Monash chemical engineers in algae-to-hydrogen breakthrough


Monash University has announced what it says is a breakthrough method of creating hydrogen and methane gases from microalgae.

A team from Monash University’s Department of Chemical Engineering, IITB-Monash Research Academy Mumbai, and The Indian Institute of Technology’s Department of Chemical Engineering have developed a “reactive flash volatilisation” method. This uses temperatures between 550-650°C and steam as a gasifying agent.

Hydrogen and methane are clean sources of fuel and green chemical synthesis only if they are produced from renewable resources. At present, 96% of hydrogen and all methane is produced using non-renewable resources,” said Associate Professor Akshat Tanksale from Monash University, a co-author of the work, published in  Journal of Cleaner Production.

“Microalgae as a feedstock is attractive due to its high carbon dioxide fixation efficiency, growth rate, photosynthetic efficiency, ability to grow in brackish water – like rivers and lakes – and the ability to cultivate it on land not suitable for agriculture.

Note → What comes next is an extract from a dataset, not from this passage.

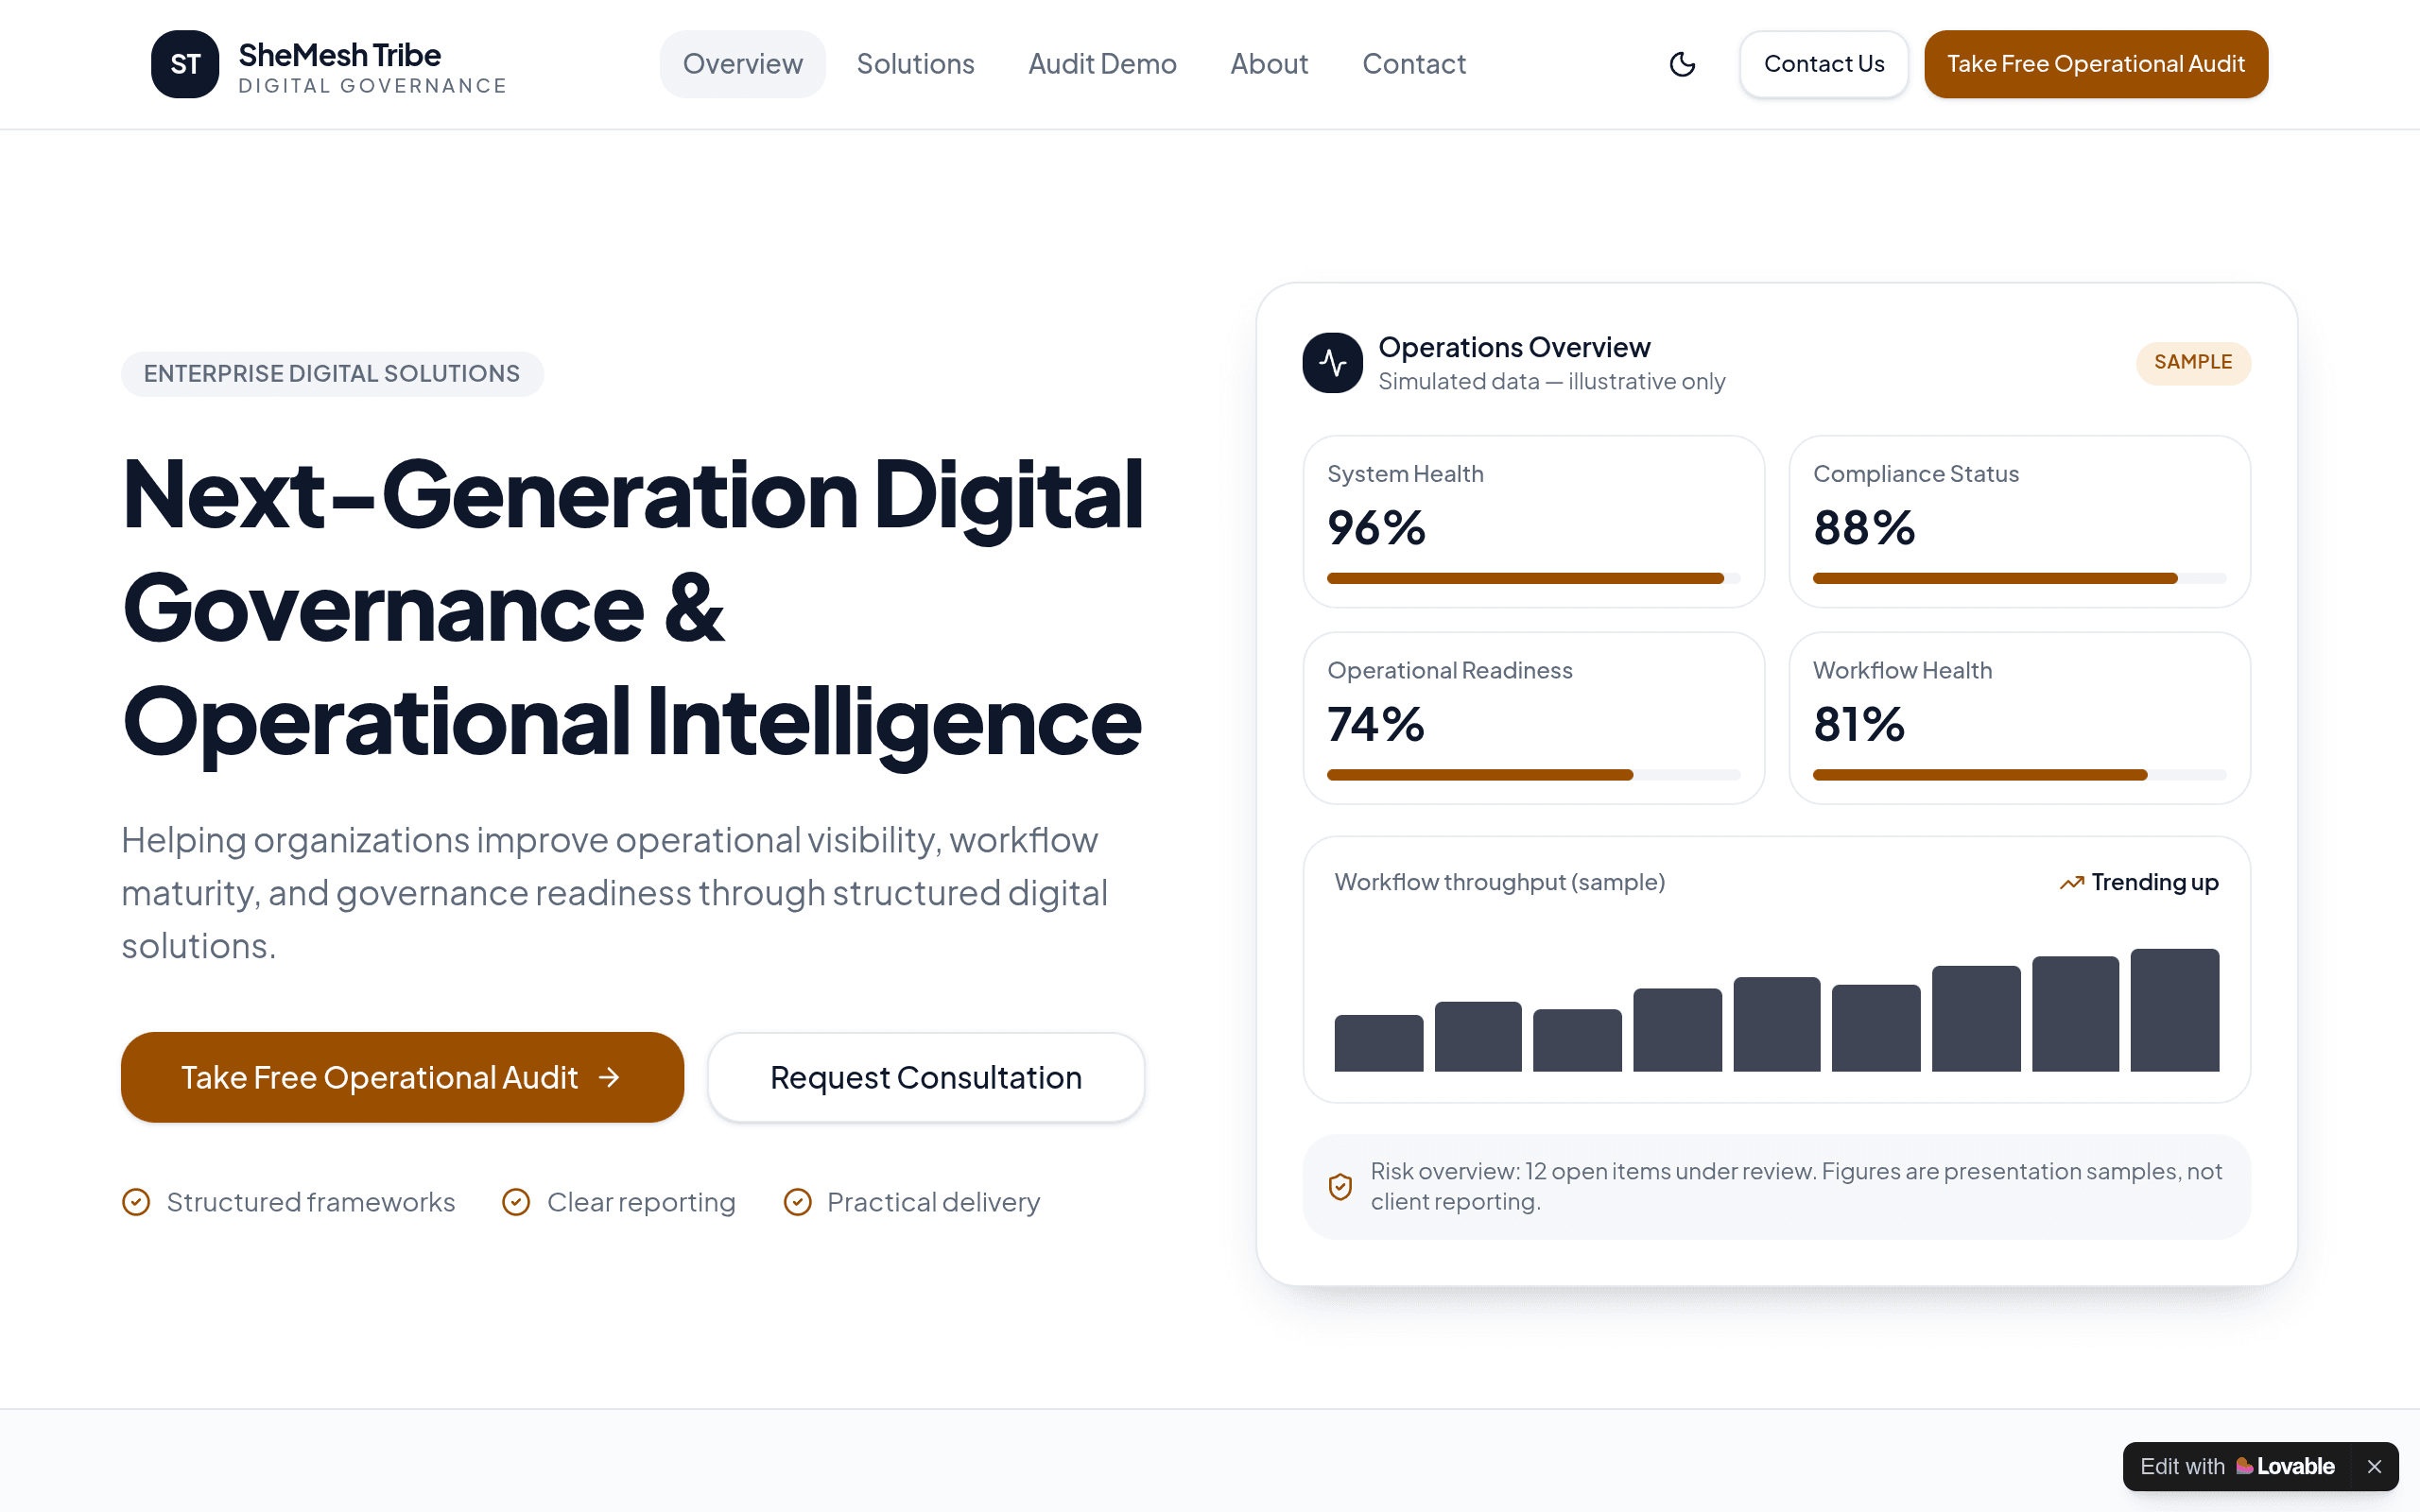Click the Request Consultation button
The image size is (2420, 1512).
pyautogui.click(x=926, y=1077)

“Water and renewable electricity integration with microalgae harvesting can bring down the costs and increase the sustainability of hydrogen production from this process.”

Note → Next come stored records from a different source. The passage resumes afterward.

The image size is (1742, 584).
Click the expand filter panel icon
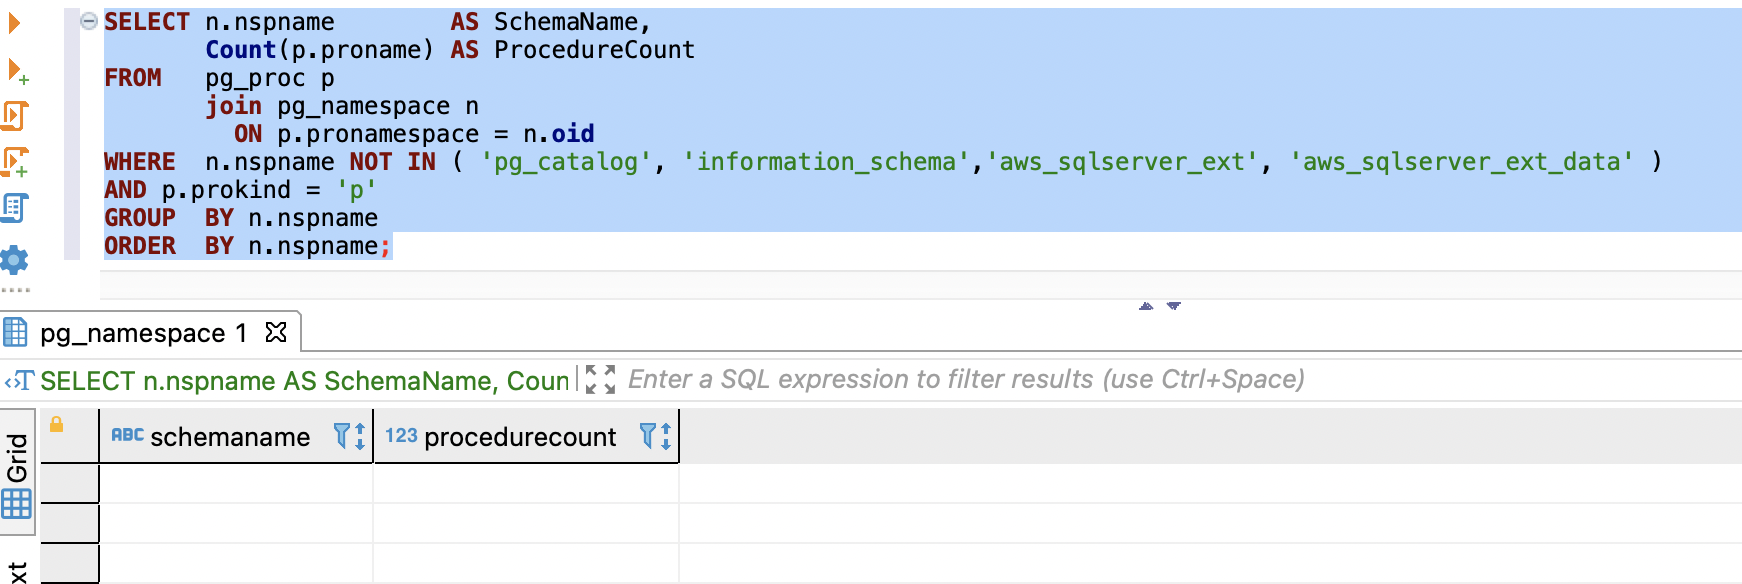pyautogui.click(x=600, y=380)
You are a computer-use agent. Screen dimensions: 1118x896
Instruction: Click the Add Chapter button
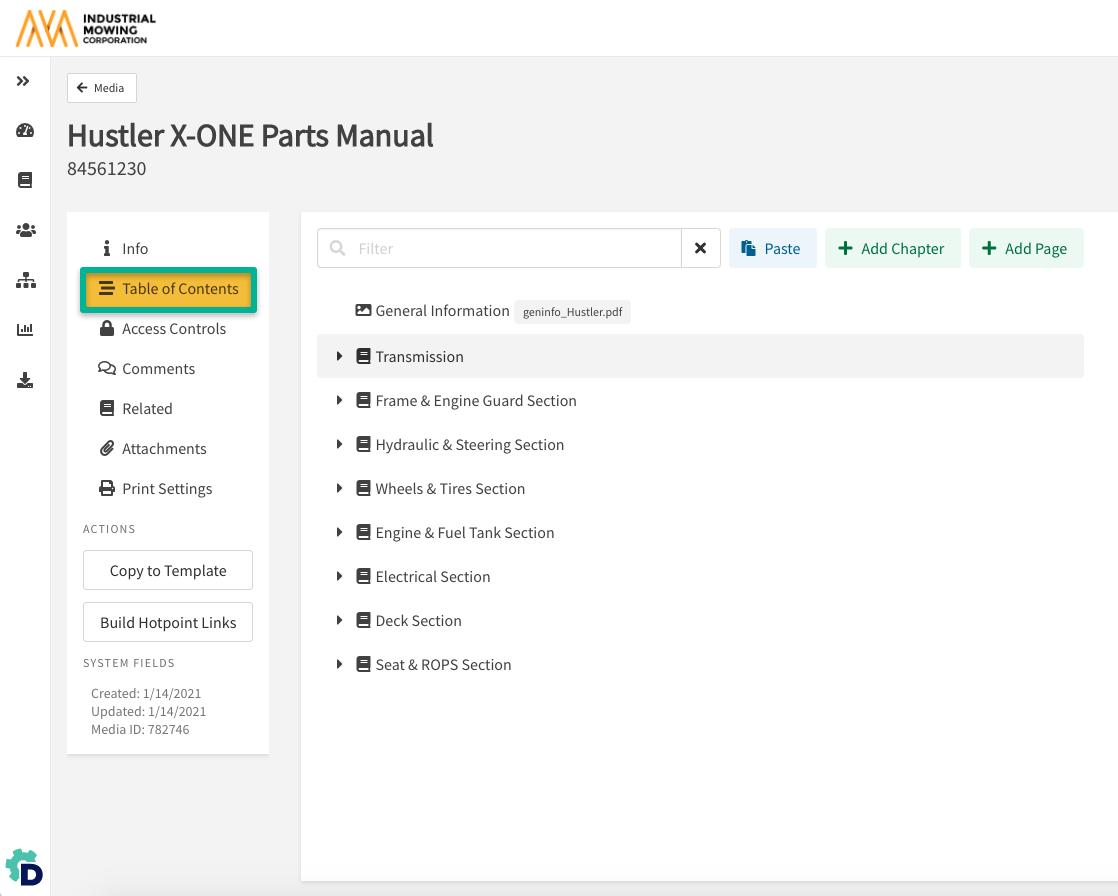click(x=892, y=249)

According to a statement from Monash, greenhouse gas emissions to create hydrogen using RFV on microalgae is were 36 per cent lower versus steam reforming of methane gas, which is the current best practice for hydrogen manufacture.

“With additional renewable energy processes, such as hydro-electricity, integrated with the researchers’ hydrogen production process, carbon emissions could drop”  up to 87 per cent, according to the researchers.

Microalgae has many uses, with various strains believed to hold untapped potential in areas including creating biofuel, pharmaceutical and food manufacturing.